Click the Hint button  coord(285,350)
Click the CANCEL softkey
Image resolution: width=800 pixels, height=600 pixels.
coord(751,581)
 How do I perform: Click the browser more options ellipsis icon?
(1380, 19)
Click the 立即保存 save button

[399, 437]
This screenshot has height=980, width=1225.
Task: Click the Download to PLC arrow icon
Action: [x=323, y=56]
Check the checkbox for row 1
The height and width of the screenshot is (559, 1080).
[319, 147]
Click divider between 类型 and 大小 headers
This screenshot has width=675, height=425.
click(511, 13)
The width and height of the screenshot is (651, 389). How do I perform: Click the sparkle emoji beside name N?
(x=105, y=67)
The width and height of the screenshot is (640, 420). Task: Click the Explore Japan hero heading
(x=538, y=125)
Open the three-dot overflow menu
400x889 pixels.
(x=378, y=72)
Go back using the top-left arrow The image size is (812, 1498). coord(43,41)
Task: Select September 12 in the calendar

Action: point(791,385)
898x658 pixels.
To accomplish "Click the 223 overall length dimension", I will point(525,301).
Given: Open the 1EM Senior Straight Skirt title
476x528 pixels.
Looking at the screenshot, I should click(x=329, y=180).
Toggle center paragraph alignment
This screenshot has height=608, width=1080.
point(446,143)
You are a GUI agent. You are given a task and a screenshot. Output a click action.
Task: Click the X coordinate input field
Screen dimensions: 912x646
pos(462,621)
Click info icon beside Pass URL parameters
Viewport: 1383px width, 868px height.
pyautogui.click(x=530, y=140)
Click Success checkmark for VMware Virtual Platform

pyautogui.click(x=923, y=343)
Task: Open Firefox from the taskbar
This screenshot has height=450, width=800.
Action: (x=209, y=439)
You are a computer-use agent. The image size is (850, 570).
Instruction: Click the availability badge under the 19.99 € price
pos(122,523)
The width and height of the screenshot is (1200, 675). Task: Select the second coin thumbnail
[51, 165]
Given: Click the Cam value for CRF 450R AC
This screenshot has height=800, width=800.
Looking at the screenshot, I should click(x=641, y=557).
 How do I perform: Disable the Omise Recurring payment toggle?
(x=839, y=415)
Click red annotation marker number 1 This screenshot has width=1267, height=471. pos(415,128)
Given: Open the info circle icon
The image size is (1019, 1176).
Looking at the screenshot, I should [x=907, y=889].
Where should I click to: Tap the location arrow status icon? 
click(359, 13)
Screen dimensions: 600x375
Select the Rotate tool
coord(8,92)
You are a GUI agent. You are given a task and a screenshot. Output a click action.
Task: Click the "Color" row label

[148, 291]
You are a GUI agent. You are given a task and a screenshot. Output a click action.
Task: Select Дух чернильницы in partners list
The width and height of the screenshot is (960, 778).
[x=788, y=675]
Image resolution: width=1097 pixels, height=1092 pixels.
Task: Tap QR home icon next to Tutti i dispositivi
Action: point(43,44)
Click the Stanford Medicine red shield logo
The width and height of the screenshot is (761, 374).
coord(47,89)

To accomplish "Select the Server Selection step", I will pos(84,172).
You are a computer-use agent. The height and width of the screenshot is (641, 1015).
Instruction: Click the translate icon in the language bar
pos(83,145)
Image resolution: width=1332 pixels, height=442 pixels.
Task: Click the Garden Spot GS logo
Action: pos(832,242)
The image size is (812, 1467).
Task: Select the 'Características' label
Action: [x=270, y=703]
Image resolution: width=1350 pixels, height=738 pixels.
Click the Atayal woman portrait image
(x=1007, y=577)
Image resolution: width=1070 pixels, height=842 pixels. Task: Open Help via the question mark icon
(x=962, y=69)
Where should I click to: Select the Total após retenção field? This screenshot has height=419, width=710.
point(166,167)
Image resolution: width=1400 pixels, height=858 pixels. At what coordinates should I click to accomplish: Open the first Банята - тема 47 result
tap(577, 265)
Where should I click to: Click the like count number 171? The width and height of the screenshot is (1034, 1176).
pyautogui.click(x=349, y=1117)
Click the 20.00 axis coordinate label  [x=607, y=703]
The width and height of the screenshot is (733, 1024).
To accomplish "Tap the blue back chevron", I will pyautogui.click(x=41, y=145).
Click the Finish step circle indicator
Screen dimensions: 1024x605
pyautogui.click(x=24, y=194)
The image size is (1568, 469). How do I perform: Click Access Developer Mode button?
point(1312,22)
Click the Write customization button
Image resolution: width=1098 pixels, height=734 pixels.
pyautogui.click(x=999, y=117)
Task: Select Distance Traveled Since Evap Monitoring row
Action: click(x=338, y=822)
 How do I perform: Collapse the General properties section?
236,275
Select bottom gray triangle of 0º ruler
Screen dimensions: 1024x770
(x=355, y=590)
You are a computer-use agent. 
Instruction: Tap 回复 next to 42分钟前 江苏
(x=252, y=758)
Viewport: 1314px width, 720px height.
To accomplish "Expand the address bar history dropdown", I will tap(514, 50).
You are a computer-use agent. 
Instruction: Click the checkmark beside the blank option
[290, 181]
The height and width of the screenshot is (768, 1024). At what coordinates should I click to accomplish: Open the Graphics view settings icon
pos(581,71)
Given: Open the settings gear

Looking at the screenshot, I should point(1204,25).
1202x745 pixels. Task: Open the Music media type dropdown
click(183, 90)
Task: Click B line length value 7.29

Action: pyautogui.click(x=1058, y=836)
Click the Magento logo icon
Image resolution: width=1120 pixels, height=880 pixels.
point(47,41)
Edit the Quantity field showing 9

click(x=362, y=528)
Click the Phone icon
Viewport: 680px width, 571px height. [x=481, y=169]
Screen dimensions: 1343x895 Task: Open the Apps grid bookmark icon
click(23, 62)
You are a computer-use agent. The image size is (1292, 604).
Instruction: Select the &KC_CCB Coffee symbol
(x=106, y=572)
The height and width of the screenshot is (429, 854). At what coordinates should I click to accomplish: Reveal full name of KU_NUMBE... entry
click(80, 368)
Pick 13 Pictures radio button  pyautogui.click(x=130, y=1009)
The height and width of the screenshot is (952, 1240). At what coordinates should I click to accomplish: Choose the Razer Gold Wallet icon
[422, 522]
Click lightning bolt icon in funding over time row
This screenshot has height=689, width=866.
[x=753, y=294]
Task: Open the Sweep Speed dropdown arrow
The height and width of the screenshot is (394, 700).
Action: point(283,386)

----

- **Task statement**: In the listing above, show every line with the word "computer".

- **Solution to this problem**:
You are a computer-use agent. The image size is (850, 570).
You are a computer-use agent. The height and width of the screenshot is (641, 1015).
You are a computer-use agent. 
You are a computer-use agent. 
You are a computer-use agent. The image size is (1292, 604).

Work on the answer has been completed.